EXERCISE DETAILS
Change each "computer-use agent" in the records below to "screen assistant" and leave every other part of the records as it is.
..............................
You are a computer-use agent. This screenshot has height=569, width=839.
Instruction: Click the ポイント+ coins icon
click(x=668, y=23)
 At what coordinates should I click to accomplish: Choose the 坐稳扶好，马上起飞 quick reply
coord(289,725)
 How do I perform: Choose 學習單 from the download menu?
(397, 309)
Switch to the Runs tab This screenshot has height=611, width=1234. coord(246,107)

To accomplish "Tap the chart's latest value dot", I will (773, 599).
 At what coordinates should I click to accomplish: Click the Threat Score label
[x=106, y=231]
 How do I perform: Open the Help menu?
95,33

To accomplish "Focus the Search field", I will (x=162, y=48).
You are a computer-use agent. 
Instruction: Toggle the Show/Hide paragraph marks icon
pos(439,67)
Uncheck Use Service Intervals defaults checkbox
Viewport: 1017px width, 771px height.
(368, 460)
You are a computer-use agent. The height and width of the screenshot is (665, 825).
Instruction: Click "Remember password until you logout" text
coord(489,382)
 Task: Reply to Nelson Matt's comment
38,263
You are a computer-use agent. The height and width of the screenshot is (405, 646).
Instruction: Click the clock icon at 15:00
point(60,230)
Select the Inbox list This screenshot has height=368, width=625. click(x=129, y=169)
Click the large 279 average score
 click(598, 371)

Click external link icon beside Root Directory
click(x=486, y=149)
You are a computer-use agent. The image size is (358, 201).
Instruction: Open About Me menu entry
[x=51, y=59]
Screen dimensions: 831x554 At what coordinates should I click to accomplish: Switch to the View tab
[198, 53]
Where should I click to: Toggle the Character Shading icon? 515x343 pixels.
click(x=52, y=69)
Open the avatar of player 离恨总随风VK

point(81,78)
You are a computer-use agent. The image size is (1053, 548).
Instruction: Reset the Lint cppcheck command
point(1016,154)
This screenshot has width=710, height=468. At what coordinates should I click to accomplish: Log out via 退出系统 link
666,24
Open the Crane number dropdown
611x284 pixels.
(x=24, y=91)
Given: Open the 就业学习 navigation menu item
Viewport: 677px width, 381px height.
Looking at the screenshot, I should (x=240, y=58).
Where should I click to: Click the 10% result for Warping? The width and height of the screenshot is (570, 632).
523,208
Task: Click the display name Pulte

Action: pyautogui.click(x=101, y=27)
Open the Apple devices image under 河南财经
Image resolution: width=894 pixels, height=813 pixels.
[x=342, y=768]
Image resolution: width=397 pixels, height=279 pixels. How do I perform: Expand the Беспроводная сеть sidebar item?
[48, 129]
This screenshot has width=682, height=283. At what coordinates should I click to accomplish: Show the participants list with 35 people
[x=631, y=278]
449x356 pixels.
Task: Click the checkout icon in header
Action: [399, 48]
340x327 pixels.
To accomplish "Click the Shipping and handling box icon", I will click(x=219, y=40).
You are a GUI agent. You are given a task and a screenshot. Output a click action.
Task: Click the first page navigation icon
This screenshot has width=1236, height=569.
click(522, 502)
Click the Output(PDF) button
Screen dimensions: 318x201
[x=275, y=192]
..............................
OUTPUT OF THE TASK
You are a screen assistant. This screenshot has height=569, width=839.
Instruction: Click the ポイント+ coins icon
click(x=668, y=23)
 At what coordinates should I click to accomplish: Choose the 坐稳扶好，马上起飞 quick reply
coord(289,725)
 How do I perform: Choose 學習單 from the download menu?
(397, 309)
Switch to the Runs tab This screenshot has height=611, width=1234. coord(246,107)

To accomplish "Tap the chart's latest value dot", I will (773, 599).
 At what coordinates should I click to accomplish: Click the Threat Score label
[x=106, y=231]
 How do I perform: Open the Help menu?
95,33

To accomplish "Focus the Search field", I will (x=162, y=48).
You are a screen assistant. 
Instruction: Toggle the Show/Hide paragraph marks icon
pos(439,67)
Uncheck Use Service Intervals defaults checkbox
Viewport: 1017px width, 771px height.
(368, 460)
You are a screen assistant. The height and width of the screenshot is (665, 825).
Instruction: Click "Remember password until you logout" text
coord(489,382)
 Task: Reply to Nelson Matt's comment
38,263
You are a screen assistant. The height and width of the screenshot is (405, 646).
Instruction: Click the clock icon at 15:00
point(60,230)
Select the Inbox list This screenshot has height=368, width=625. click(x=129, y=169)
Click the large 279 average score
 click(598, 371)

Click external link icon beside Root Directory
click(x=486, y=149)
You are a screen assistant. The image size is (358, 201).
Instruction: Open About Me menu entry
[x=51, y=59]
Screen dimensions: 831x554 At what coordinates should I click to accomplish: Switch to the View tab
[198, 53]
Where should I click to: Toggle the Character Shading icon? 515x343 pixels.
click(x=52, y=69)
Open the avatar of player 离恨总随风VK

point(81,78)
You are a screen assistant. The image size is (1053, 548).
Instruction: Reset the Lint cppcheck command
point(1016,154)
This screenshot has width=710, height=468. At what coordinates should I click to accomplish: Log out via 退出系统 link
666,24
Open the Crane number dropdown
611x284 pixels.
(x=24, y=91)
Given: Open the 就业学习 navigation menu item
Viewport: 677px width, 381px height.
Looking at the screenshot, I should (x=240, y=58).
Where should I click to: Click the 10% result for Warping? The width and height of the screenshot is (570, 632).
523,208
Task: Click the display name Pulte

Action: pyautogui.click(x=101, y=27)
Open the Apple devices image under 河南财经
Image resolution: width=894 pixels, height=813 pixels.
[x=342, y=768]
Image resolution: width=397 pixels, height=279 pixels. How do I perform: Expand the Беспроводная сеть sidebar item?
[48, 129]
This screenshot has width=682, height=283. At what coordinates should I click to accomplish: Show the participants list with 35 people
[x=631, y=278]
449x356 pixels.
Task: Click the checkout icon in header
Action: [399, 48]
340x327 pixels.
To accomplish "Click the Shipping and handling box icon", I will click(x=219, y=40).
You are a GUI agent. You are given a task and a screenshot. Output a click action.
Task: Click the first page navigation icon
This screenshot has width=1236, height=569.
click(522, 502)
Click the Output(PDF) button
Screen dimensions: 318x201
[x=275, y=192]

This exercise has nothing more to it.